Producer (Scraper & Orchestrator)¶
The Producer is responsible for orchestrating scraping tasks, generating work queues, and publishing unique BBC News article links into RabbitMQ for downstream ETL processing. It ensures deduplication, autoscaling, and observability.
Responsibilities¶
-
Work Queue Generation:
- On start, the primary producer generates a date-based work queue.
-
Uses configuration values:
START_DATE
→ beginning of the scraping window.CURRENT_DATE
→ dynamically calculated at runtime.
-
For each date in the range:
- Checks MongoDB (data lake) for existing records.
- If no records found → marks the date as a work date.

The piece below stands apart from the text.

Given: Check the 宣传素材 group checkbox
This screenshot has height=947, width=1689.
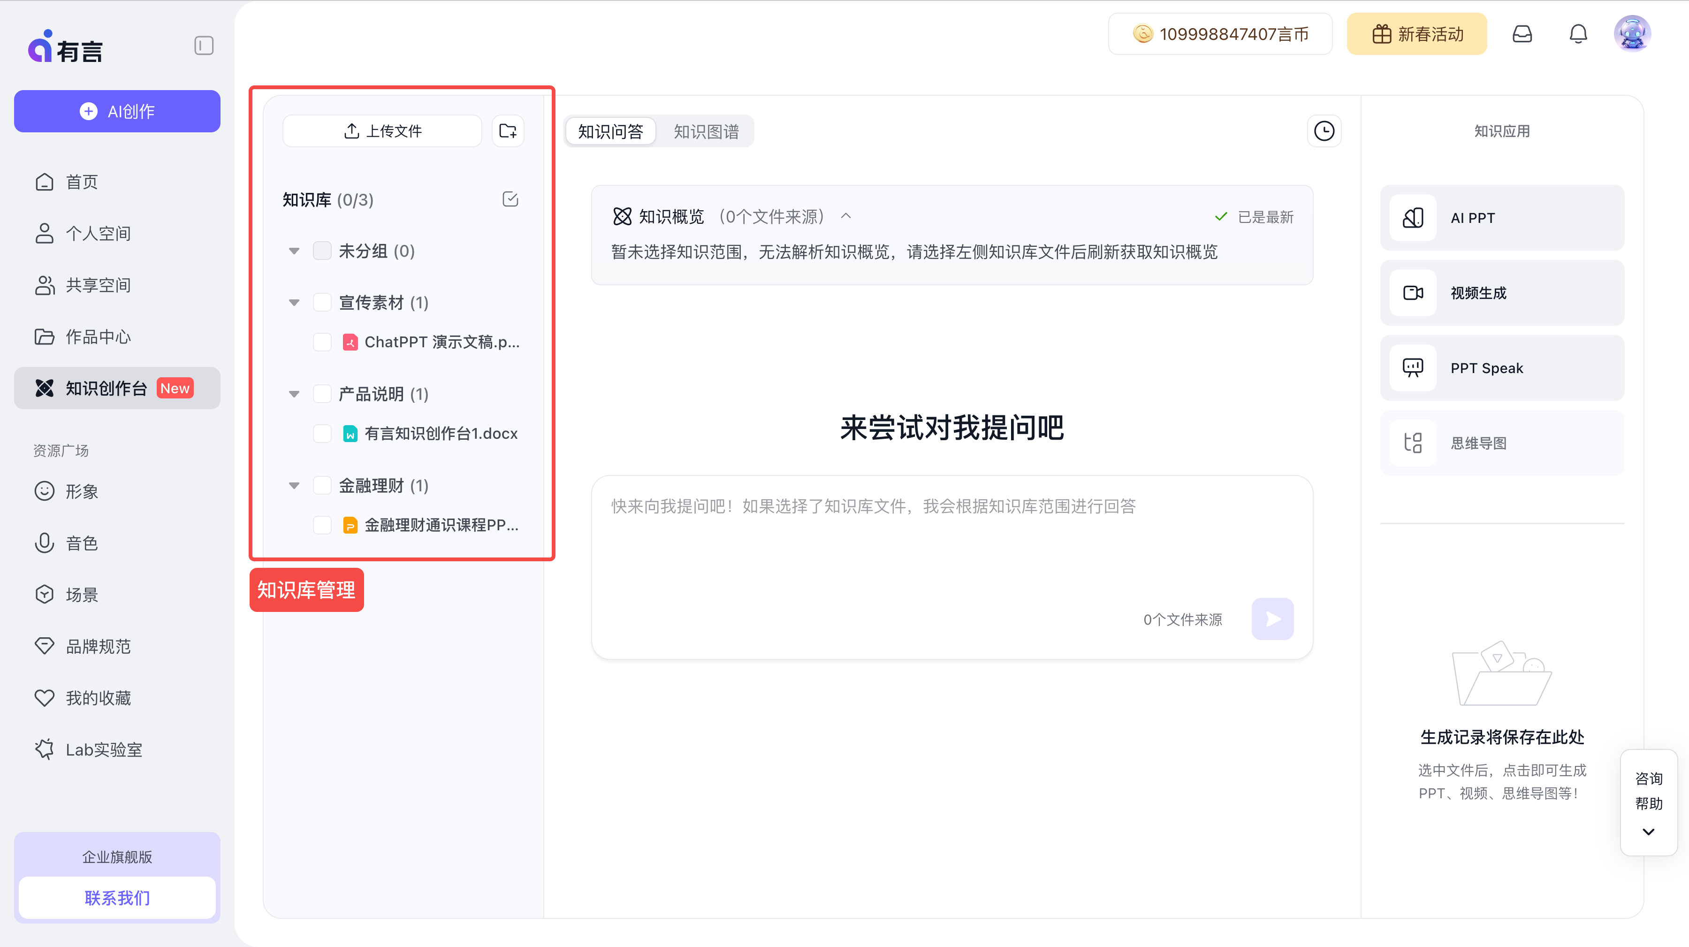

- If record count < statistical threshold (configurable, e.g., average articles/day) → also mark the date as a work date to ensure data completeness.
-
Populates the Work Queue with all pending dates.
-
Task Distribution:
- KEDA scales multiple producers to pick up dates from the Work Queue.
- Each producer scrapes all article links for its assigned date.

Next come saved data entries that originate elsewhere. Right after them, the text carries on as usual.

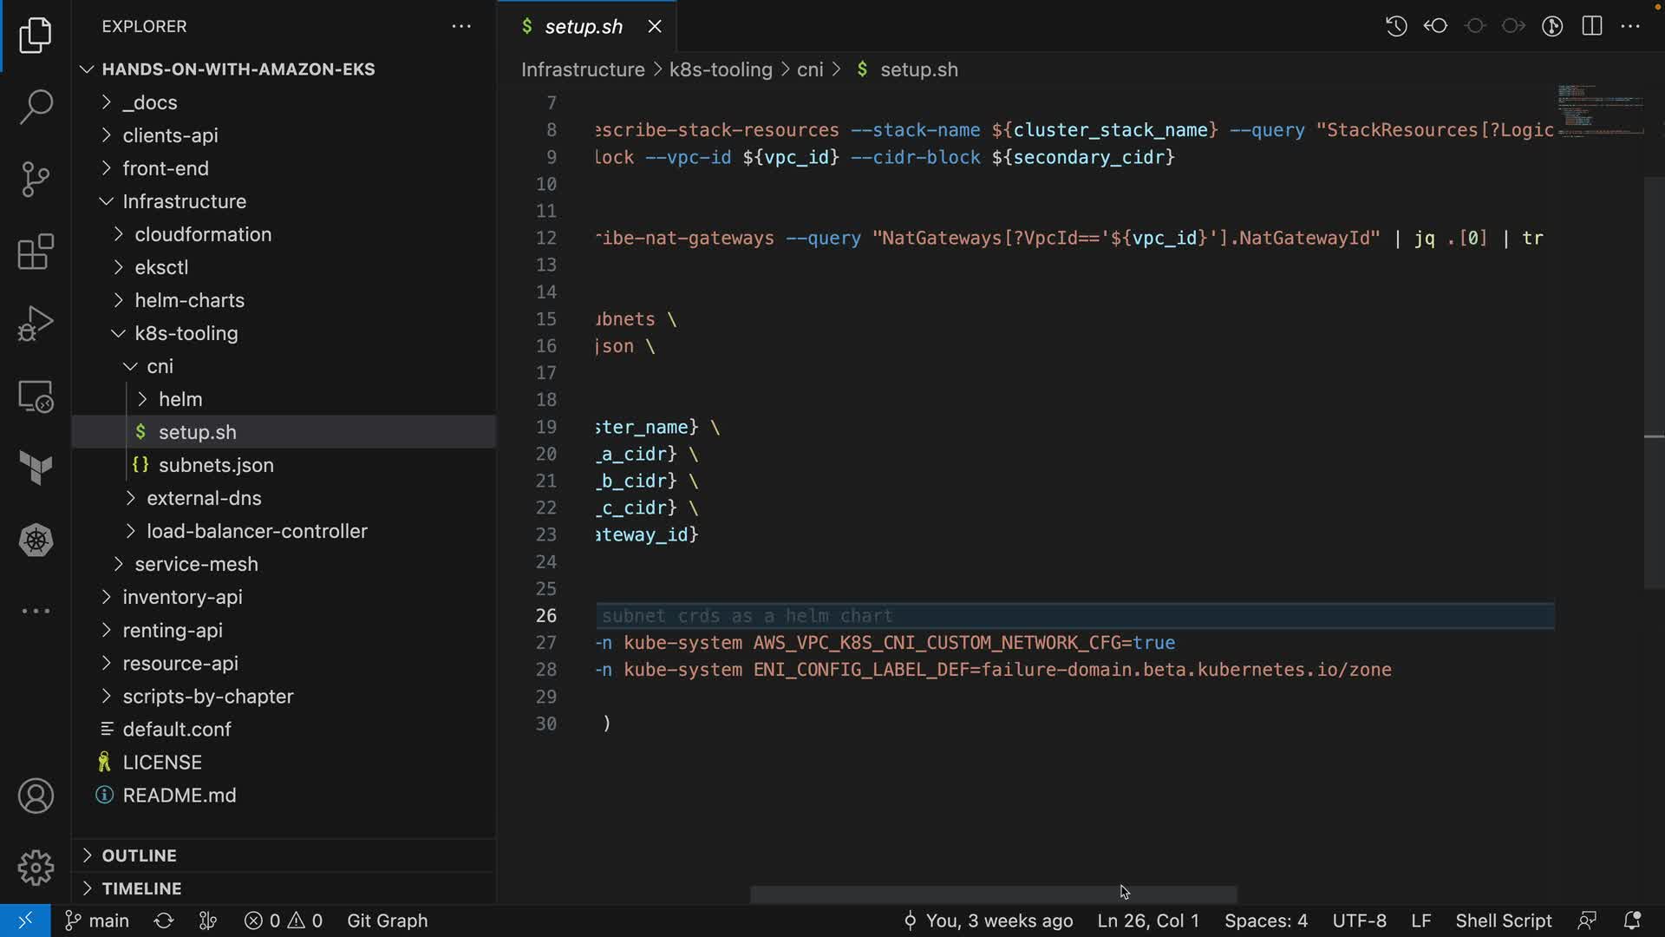Open the Remote Explorer view
This screenshot has height=937, width=1665.
36,397
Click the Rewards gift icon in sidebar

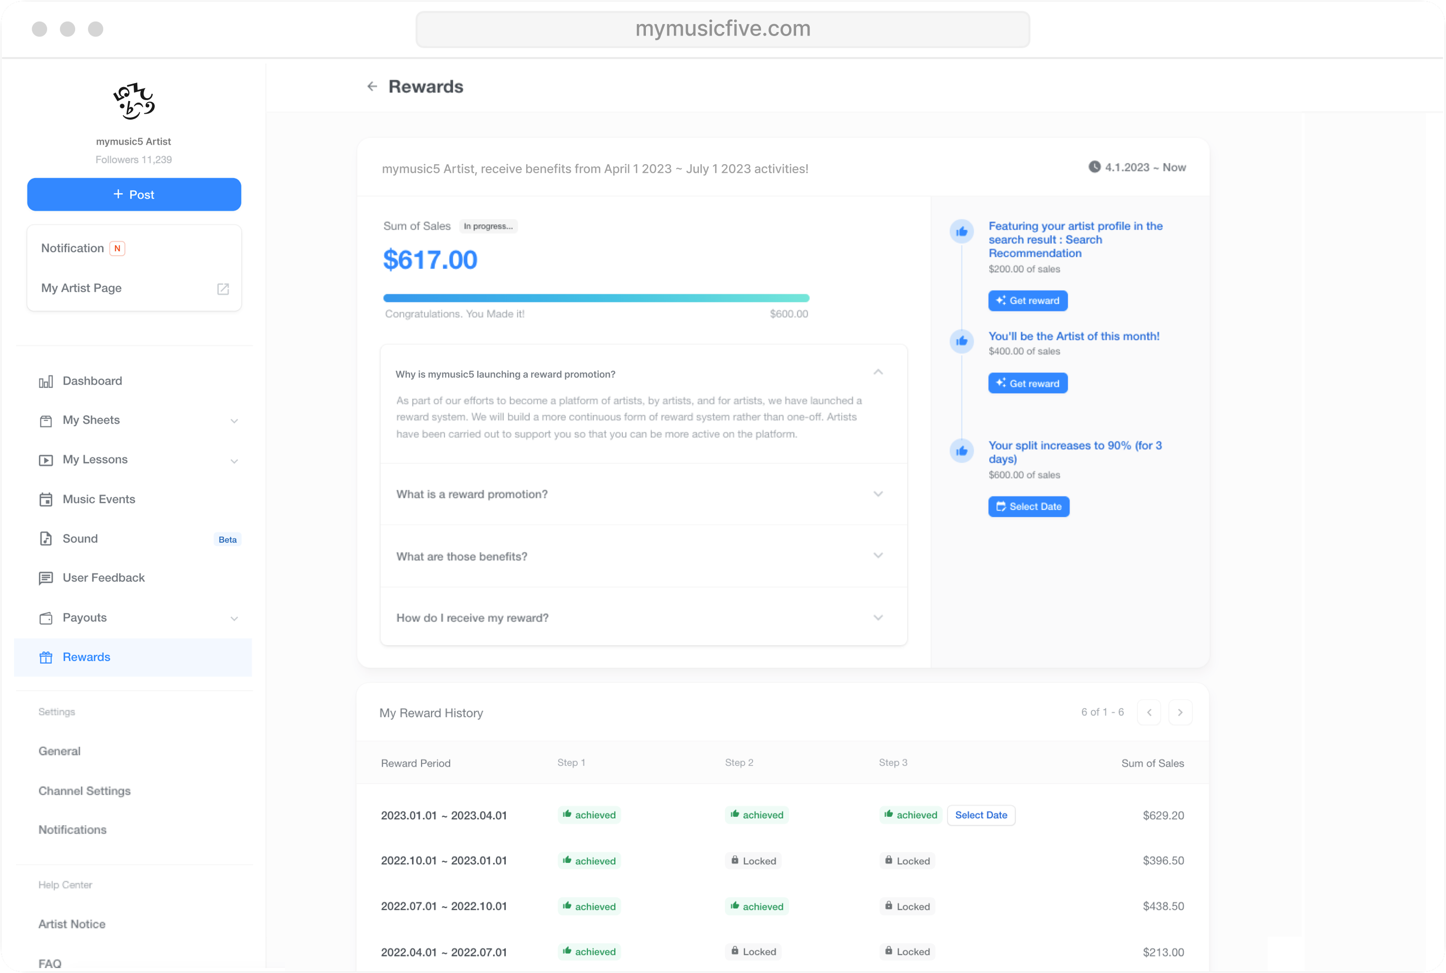coord(46,657)
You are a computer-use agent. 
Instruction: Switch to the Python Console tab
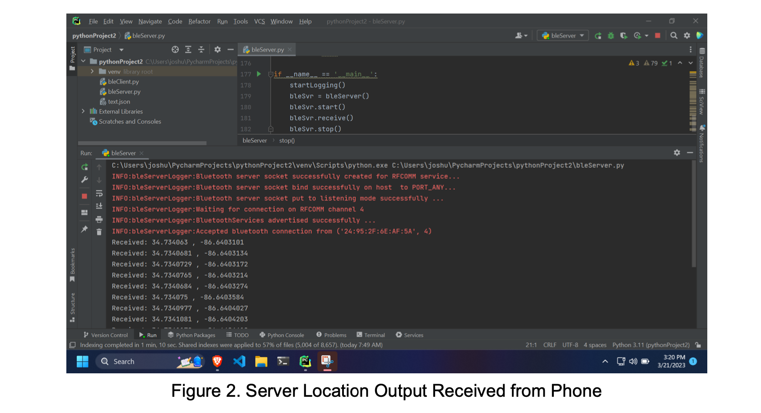coord(282,335)
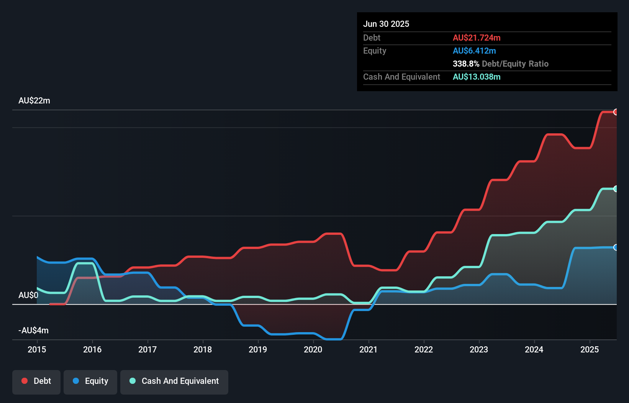Select the white Equity endpoint marker

click(x=615, y=247)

- Publishes only new and unique links to the Task Queue (RabbitMQ).
-
Message Publishing:
-
Each task message contains:
- Date
- Article URL
- Basic metadata
- Sent to RabbitMQ for consumers.
- Failed ETL tasks are routed to a Dead Letter Queue (DLQ) for manual recovery.
-
-
Observability:
- Logs → collected by Promtail → Loki.
- Metrics → exposed for Prometheus (e.g., scraped links count, retries, duplicates skipped).
Implementation¶
- Language: Python 3.11
-
Libraries:
- Scraping:
requests
,BeautifulSoup4
,Selenium
- Messaging:
pika
(RabbitMQ client) - Storage:
pymongo
(MongoDB connector)
- Scraping:
-
Features:
- Date-based work queue generator.
- Duplicate check against MongoDB.
- Modular scraper with support for multiple BBC sections.

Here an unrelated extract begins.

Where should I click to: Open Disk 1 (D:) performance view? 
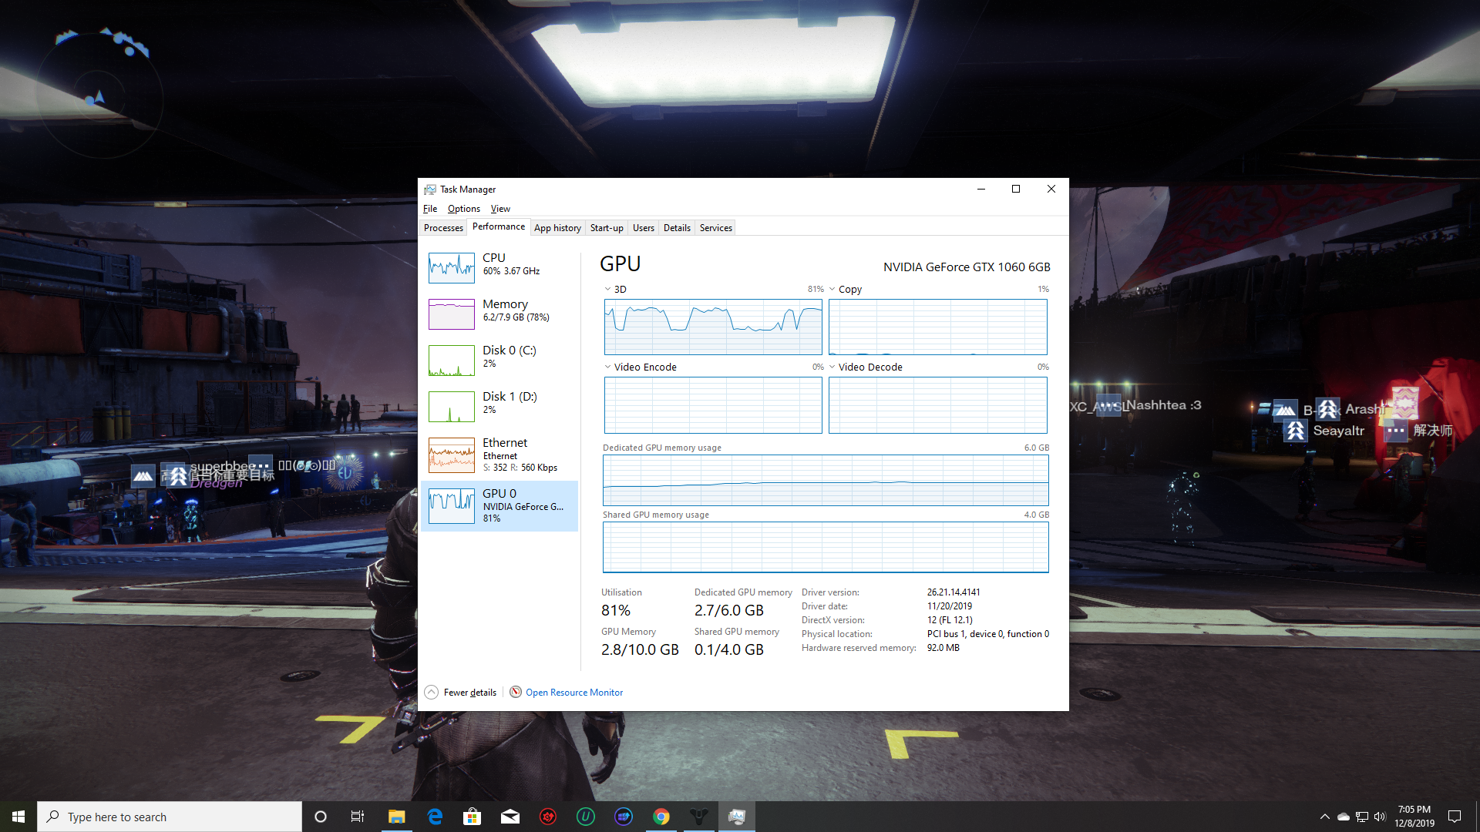[x=509, y=402]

- Error handling, retry logic, DLQ routing.
- Configurable via environment variables.
Data Flow¶
flowchart TD
Config[Config: START_DATE, CURRENT_DATE] --> WorkGen[Generate Work Queue]
WorkGen -->|Pending Dates| KEDA
KEDA --> MultiProd[Multiple Producers]
MultiProd -->|Scraped Links| DedupCheck[Check in MongoDB]
DedupCheck -->|Unique| RabbitMQ[Task Queue]
DedupCheck -->|Duplicate| Skip[Skip Publish]
RabbitMQ --> Consumer[ETL Worker]
Consumer -->|Success| Postgres[(Postgres)]
Consumer -->|Fail| DLQ[Dead Letter Queue]
MultiProd --> Metrics[Prometheus Metrics]
MultiProd --> Logger[Logs]
Logger --> Promtail
Promtail --> Loki
Key Highlights¶
- Orchestrator Role: First producer creates work queue; others scale dynamically.
- Duplicate Prevention: MongoDB check ensures no redundant messages.
- Autoscaling: KEDA spawns Producers & Consumers based on queue length.
- Failure Handling: DLQ captures failed ETL tasks for manual inspection.
- Production-grade Observability: Logs → Loki, Metrics → Prometheus.